The South Korean won did not get to Monday’s two-year low in a single day. Its slide is the culmination of a chain of events that began hours earlier, when President Yoon Suk Yeol declared martial law. The currency, issued by the Bank of Korea and in circulation since 1962, had been trading in a relatively stable band for months. Then came the decree. Markets reacted within minutes.
Several Exchange-Traded Funds on the Korea Exchange also hit a one-year low. That is a different metric — a different time horizon — but it tells the same story: a sudden, sharp loss of confidence. The won itself has not seen these levels in two years. The last time it was this weak, the global economic picture was markedly different, and no martial law decree hung over the country.
The currency has a complicated past. It was replaced by the South Korean hwan between 1953 and 1962, then reintroduced. It is technically divided into 100 jeon, though the jeon has been effectively dead in daily use for a long time. None of that history matters much to a trader watching the exchange rate tick down. What matters is that the won is now the weakest it has been since the last crisis.
The declaration of martial law by President Yoon Suk Yeol is the immediate cause. The report does not specify the reasons for the declaration, nor its full scope. What is clear is that the move has rattled investors. The Korea Exchange, the country’s primary stock exchange, is feeling the pressure. ETFs — baskets of stocks that trade like single shares — have fallen hard. One-year lows are not normal. They signal that the market is pricing in a risk it had not priced in before.
Investors and analysts are watching closely. The question on their minds is not whether the won will recover, but what the Bank of Korea will do. The central bank is under pressure to respond. It has tools — interest rates, currency intervention, liquidity measures — but each comes with trade-offs. Raising rates to defend the won could choke off domestic demand. Letting the won slide could fuel inflation and hurt importers. There is no clean option.
The United States is a key ally of South Korea. Trade between the two countries is substantial. A weaker won makes South Korean exports cheaper for American buyers, but it also makes American goods more expensive for South Koreans. The broader concern is stability. If the currency keeps falling, it could strain the trade relationship. The report notes that concerns are growing about the potential impact on trade with the U.S. and other partners.

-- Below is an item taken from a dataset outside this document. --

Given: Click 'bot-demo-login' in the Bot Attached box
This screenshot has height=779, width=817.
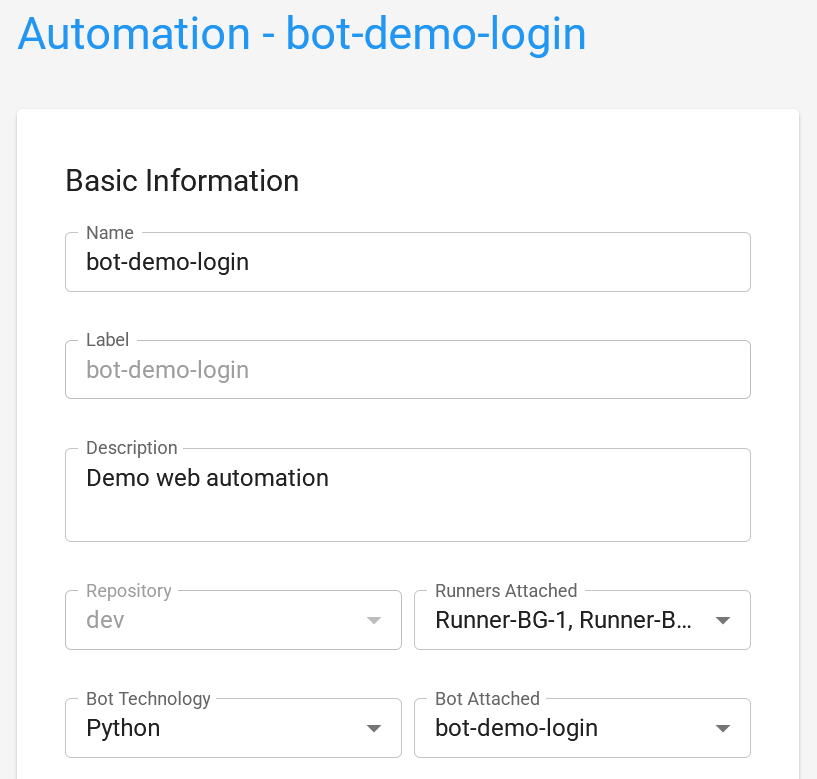Looking at the screenshot, I should (x=516, y=728).
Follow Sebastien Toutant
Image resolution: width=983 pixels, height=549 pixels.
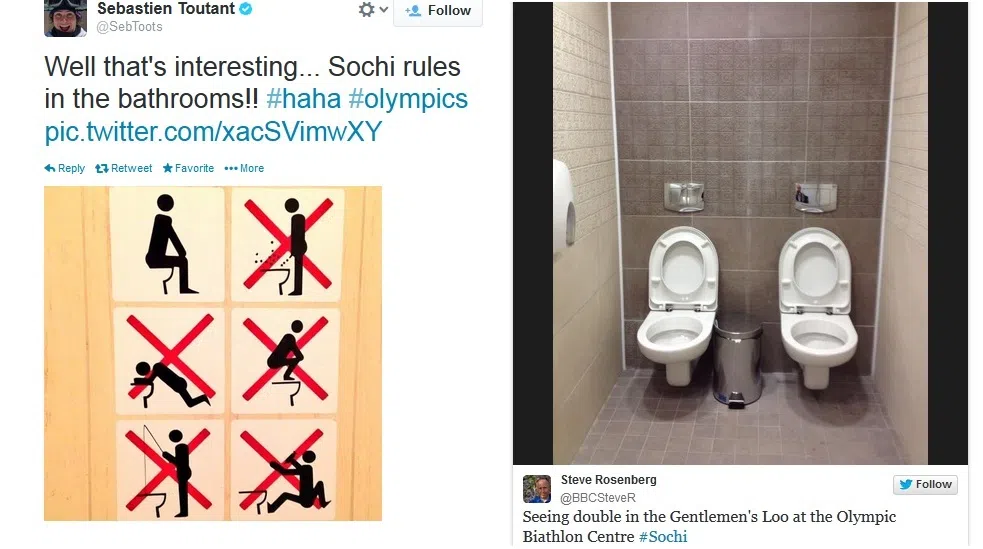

Martial law is a drastic step. It raises questions about the country’s political stability and, by extension, its economic stability. Investors do not like uncertainty. They tend to sell first and ask questions later. That is what appears to be happening now. The won’s decline is not a slow erosion; it is a fast drop triggered by a single event. The event is martial law. The consequence is a currency at a two-year low and ETFs at a one-year low.
The details of the martial law decree are still emerging. The report does not give them. But the market has already delivered its verdict. The won is down. The ETFs are down. The Bank of Korea is watching. The United States is watching. Everyone is watching.